Amazon rachèterait l'ensemble de Colis Privé et négocie avec Boeing

Nicolas Gary - 12.01.2016

Edition - Economie - colis privé - livraison commandes - Amazon investissement


Ce n’était certainement qu’une question de temps : en mai 2014, Amazon entrait au capital de la société française Colis privé. Une participation qui laissait clairement envisager les projets : disposer de son propre outil de livraison, pour ne plus dépendre uniquement des prestataires usuels comme La Poste, FedEx, et autres UPS.

 

Is there anything Amazon don't do?

Andrew Skudder, CC BY SA 2.0

 

 

La première part que croquait Amazon était d’un quart du capital social de Colis Privée. Cette entreprise, créée en 1993 par Yves Rocher, émanait d’ailleurs d’une réaction vive : suite à un mouvement de grève de La Poste, l’entrepreneur décidait de monter son propre réseau de distribution, pour jouir d’une plus grande liberté.

 

Selon les informations du Seattle Times, Jeff Bezos envisagerait de s’approprier les 75 % restants de la société. Et la transaction serait finalisée dans le courant du premier trimestre 2016. Colis Privé continuerait cependant d’acheminer les colis de tous ses clients ecommerçants, même après la procédure d’achat. 

 

Dans tous les cas, Amazon disposerait d’une force de frappe permettant de laisser de côté FedEx, DHL et UPS pour le territoire français. C’est également la nouvelle partie d’une phase de concentration – autant que le programme de drones aux États-Unis participe d’une diversification des solutions de livraisons.

 

L’avantage qu’impliquerait cette société de livraison jouerait également sur les marges : avec plus de 8,7 milliards $ dépensés sur les livraisons, contre 6,6 milliards $ en 2013, Jeff Bezos cherche faire quelques économies. Le service internalisé de logistique aiderait considérablement à réduire les coûts, à la manière de ce que les services AWS, de cloud computing, ont pu drainer de nouvelles sources de revenus. 

 

Si pour les drones, il faudra encore patienter un peu que l’autorité de l’aviation américaine donne son accord, Amazon n’en démord pas : ces machines sont l’avenir.
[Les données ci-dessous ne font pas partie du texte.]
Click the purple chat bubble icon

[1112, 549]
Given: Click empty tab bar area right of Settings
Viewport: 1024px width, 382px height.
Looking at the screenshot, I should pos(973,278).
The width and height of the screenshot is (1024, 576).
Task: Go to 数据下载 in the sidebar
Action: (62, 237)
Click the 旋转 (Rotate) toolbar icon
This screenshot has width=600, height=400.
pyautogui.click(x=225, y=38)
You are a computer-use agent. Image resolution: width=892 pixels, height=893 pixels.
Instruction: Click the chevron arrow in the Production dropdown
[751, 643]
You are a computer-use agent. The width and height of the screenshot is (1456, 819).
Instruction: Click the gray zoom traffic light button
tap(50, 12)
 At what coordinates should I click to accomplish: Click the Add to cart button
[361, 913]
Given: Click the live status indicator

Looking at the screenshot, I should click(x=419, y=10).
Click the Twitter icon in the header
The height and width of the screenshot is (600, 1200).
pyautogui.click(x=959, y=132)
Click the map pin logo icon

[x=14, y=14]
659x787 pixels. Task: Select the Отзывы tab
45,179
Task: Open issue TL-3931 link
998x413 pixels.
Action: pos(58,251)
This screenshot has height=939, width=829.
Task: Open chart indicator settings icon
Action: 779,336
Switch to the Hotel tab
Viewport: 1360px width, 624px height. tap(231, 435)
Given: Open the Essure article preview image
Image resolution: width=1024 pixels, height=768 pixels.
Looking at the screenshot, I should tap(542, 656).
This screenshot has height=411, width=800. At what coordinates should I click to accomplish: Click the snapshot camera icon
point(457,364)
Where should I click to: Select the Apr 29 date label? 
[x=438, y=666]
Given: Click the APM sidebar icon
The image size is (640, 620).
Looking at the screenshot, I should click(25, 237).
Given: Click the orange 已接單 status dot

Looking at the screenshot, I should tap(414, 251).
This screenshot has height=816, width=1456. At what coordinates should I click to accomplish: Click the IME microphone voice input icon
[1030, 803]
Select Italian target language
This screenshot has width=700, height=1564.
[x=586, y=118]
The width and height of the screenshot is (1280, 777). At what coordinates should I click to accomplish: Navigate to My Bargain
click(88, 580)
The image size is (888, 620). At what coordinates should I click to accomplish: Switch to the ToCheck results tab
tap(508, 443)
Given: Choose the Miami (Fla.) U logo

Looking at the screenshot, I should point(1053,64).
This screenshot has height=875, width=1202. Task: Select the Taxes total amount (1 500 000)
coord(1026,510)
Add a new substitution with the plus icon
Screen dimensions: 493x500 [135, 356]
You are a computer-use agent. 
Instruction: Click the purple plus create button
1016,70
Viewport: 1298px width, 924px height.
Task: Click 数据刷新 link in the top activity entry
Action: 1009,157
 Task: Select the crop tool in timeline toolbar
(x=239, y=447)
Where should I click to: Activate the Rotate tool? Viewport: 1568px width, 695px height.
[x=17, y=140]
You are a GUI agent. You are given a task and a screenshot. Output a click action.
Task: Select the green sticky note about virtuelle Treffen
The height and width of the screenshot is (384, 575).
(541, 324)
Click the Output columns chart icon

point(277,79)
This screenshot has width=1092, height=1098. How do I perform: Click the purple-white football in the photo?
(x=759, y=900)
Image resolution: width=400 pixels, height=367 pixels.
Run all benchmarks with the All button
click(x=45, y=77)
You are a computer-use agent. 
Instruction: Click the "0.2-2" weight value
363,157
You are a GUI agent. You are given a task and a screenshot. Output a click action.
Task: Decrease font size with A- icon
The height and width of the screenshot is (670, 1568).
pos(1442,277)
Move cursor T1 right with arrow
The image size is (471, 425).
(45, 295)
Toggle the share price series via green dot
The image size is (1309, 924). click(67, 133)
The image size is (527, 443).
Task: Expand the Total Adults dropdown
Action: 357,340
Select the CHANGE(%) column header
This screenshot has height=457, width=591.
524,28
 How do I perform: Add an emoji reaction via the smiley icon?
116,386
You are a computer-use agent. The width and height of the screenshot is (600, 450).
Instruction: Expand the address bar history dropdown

Avec un projet dénommé « Prime Air », la firme souhaite développer un service d’acheminement rapide de petits colis, et, bien sûr, s’imposer comme principal acteur commercial en la matière.

 

La livraison est, de toute manière, le fer de lance de l’entreprise. En juin 2015 on apprenait qu’elle expédiait 3,5 millions de colis : à raison de quelques dollars économisés pour chacun, voilà largement de quoi rendre à la société des résultats plus favorables. Entre 2013 et 2014, les frais d’envois sont passés de 2,07 milliards $ à 8,7 milliards, représentant 9,8 % des ventes, contre 8,9 % l’année précédente.

 

Des économies, du contrôle et des Boeings

 

« Ce rachat ne remet pas en cause notre travail avec tous les autres transporteurs. Et il n’est pas question pour Colis Privé de ne livrer qu’Amazon, l’entreprise va continuer à développer son portefeuille commercial », assure un porte-parole. En effet, la filiale nouvellement acquise n’aurait pas l’ampleur pour assimiler la totalité des commandes passées. (via Le Figaro)

 

Ce qu’il faut en revanche noter, c’est qu’Amazon commente l’information, et qu’implicitement, c’est une manière de la confirmer. D’ordinaire, les opérations du géant américain ne font pas l’objet d’observations. 

 

Or, pour couronner le tout, il semble que Jeff Bezos, très amateur d’engins aériens, serait entré en négociations avec Boeing, pour la location d’une flotte de vingt appareils 767 cargo. Ces avions représenteraient une solution significative pour augmenter l’activité de fret, et éviter les retards que les transporteurs comme UPS ou FedEx peuvent enregistrer. La croissance du commerce électronique devient si rapide, que les anciens opérateurs ont parfois du mal à suivre le rythme. 

 

Ainsi, durant les fêtes, FedEx avait accusé le temps et les intempéries pour expliquer comment des colis étaient arrivés avec un certain retard...

 

Selon différents analystes, la perspective de ces développements est simple : l’avantage conféré à Amazon par la multiplication des canaux d’acheminement et de livraison sera exponentiel. Des gains évidents de fonctionnement, pour la logistique, mais surtout un meilleur contrôle de l’expérience client...

 

En outre, les clients de Colis privé, s’ils continuent à être distribués, devront alors négocier nouvellement avec Bezos, dont on connaît les talents en la matière. Le rachat permettra avant tout, et sans forcer la marche d’obtenir une plus grande expertise dans le domaine de la livraison.